A especialista em ensaios de vacinas, Natalie Dean, da Universidade da Flórida, nos Estados Unidos, postou em seu Twitter que os ensaios clínicos da vacina realizados em diferentes países não estão seguindo um protocolo unificado de desenvolvimento.
“A AstraZeneca está avaliando sua vacina em vários ensaios em todo o mundo, mas eles não estão incluídos em um protocolo unificado. Na verdade, os ensaios parecem ser bastante diferentes por país, em termos de populações, subgrupos, etc.”, ressaltou Dean.
A especialista americana sugeriu que os dados preliminares apresentados esta semana sejam submetidos a uma revista científica para que passem pela revisão dos pares.
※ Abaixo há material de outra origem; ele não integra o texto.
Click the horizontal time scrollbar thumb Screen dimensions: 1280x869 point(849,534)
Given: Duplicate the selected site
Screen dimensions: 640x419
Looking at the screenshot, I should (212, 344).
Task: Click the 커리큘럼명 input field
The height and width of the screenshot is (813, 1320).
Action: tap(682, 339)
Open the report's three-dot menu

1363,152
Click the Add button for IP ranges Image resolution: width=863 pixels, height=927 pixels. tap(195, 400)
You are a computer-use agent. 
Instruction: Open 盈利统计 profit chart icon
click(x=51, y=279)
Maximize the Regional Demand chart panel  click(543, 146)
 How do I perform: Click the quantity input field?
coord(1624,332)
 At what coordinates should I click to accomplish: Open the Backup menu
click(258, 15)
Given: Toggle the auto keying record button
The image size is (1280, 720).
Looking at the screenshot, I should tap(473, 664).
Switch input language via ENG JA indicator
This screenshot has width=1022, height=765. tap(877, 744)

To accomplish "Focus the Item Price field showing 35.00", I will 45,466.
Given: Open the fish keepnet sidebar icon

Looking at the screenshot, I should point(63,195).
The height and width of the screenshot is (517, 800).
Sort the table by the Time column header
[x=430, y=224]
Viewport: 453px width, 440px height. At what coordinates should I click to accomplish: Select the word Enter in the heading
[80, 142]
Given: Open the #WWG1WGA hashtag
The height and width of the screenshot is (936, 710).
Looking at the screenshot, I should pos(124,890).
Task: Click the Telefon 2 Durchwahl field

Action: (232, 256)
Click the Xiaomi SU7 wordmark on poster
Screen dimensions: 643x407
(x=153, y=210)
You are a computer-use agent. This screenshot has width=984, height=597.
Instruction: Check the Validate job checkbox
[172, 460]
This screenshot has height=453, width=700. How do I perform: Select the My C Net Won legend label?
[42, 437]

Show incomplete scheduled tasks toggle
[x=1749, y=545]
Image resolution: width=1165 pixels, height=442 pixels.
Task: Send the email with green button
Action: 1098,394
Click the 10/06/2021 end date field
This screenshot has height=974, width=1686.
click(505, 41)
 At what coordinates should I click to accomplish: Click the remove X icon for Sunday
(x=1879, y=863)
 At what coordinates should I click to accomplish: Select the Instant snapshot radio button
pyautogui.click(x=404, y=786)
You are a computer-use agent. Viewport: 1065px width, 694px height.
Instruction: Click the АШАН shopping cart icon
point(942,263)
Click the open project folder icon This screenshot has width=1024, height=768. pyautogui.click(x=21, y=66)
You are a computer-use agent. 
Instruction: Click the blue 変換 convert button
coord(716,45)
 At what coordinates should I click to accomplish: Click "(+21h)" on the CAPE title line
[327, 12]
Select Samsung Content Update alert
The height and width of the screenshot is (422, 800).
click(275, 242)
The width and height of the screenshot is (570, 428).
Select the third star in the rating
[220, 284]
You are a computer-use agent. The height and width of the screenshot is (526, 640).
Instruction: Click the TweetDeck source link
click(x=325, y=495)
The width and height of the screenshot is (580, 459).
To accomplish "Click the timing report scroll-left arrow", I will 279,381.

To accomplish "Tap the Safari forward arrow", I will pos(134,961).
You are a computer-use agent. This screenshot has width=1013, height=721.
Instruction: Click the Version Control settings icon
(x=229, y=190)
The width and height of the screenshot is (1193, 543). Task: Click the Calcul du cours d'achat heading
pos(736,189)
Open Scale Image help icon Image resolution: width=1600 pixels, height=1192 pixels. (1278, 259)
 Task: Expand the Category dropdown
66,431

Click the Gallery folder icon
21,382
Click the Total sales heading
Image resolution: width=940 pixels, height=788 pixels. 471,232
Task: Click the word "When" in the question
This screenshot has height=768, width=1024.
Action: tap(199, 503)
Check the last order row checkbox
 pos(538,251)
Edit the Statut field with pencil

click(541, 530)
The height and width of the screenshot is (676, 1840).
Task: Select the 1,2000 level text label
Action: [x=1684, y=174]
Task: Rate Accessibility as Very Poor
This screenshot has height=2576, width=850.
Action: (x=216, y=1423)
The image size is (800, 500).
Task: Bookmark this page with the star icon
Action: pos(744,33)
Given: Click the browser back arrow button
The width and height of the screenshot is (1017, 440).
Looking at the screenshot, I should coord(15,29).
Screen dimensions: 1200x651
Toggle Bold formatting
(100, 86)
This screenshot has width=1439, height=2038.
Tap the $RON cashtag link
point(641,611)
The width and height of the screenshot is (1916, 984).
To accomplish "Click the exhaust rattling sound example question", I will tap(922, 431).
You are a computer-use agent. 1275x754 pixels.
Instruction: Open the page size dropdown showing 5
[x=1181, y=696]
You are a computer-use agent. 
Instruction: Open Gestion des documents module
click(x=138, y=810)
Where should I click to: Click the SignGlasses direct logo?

Segundo o anúncio de Oxford/AstraZeneca na segunda-feira (23), a combinação da meia dose com uma dose completa acabou tendo uma eficácia maior na proteção contra a doença, de 90%. Em contrapartida, a eficácia nos participantes que receberam as duas doses completas foi menor, de 62%.
Das 11.636 pessoas vacinadas, 8.895 receberam 2 doses completas da vacina, com um mês de diferença, conforme planejado. Os outros 2.741 voluntários receberam uma meia dose, que foi seguida de uma dose completa um mês depois.
Casualidade dos erros
Na segunda-feira (23) Mene Pangalos, vice-presidente executivo da AstraZeneca, afirmou que a meia dose aplicada em parte dos voluntários da vacina foi uma “casualidade”.
“O motivo de termos a meia dose é a casualidade”, disse Mene Pangalos, chefe de pesquisa e desenvolvimento não oncológico da AstraZeneca, à Reuters.
Segundo a agência de notícias, na época em que a farmacêutica iniciava sua parceria com Oxford, no final de abril, pesquisadores da universidade estavam aplicando doses em voluntários na Grã-Bretanha.
Mas eles logo perceberam que os efeitos colaterais previstos, como fadiga, dores de cabeça ou no braço, foram mais leves do que o esperado, disse Pangalos à agência.
“Então, voltamos e verificamos… e descobrimos que eles haviam calculado a dose da vacina pela metade”, disse o vice-diretor. Pangalos também afirmou que a empresa decidiu continuar com a meia dose e administrar a dose completa de reforço conforme o programado.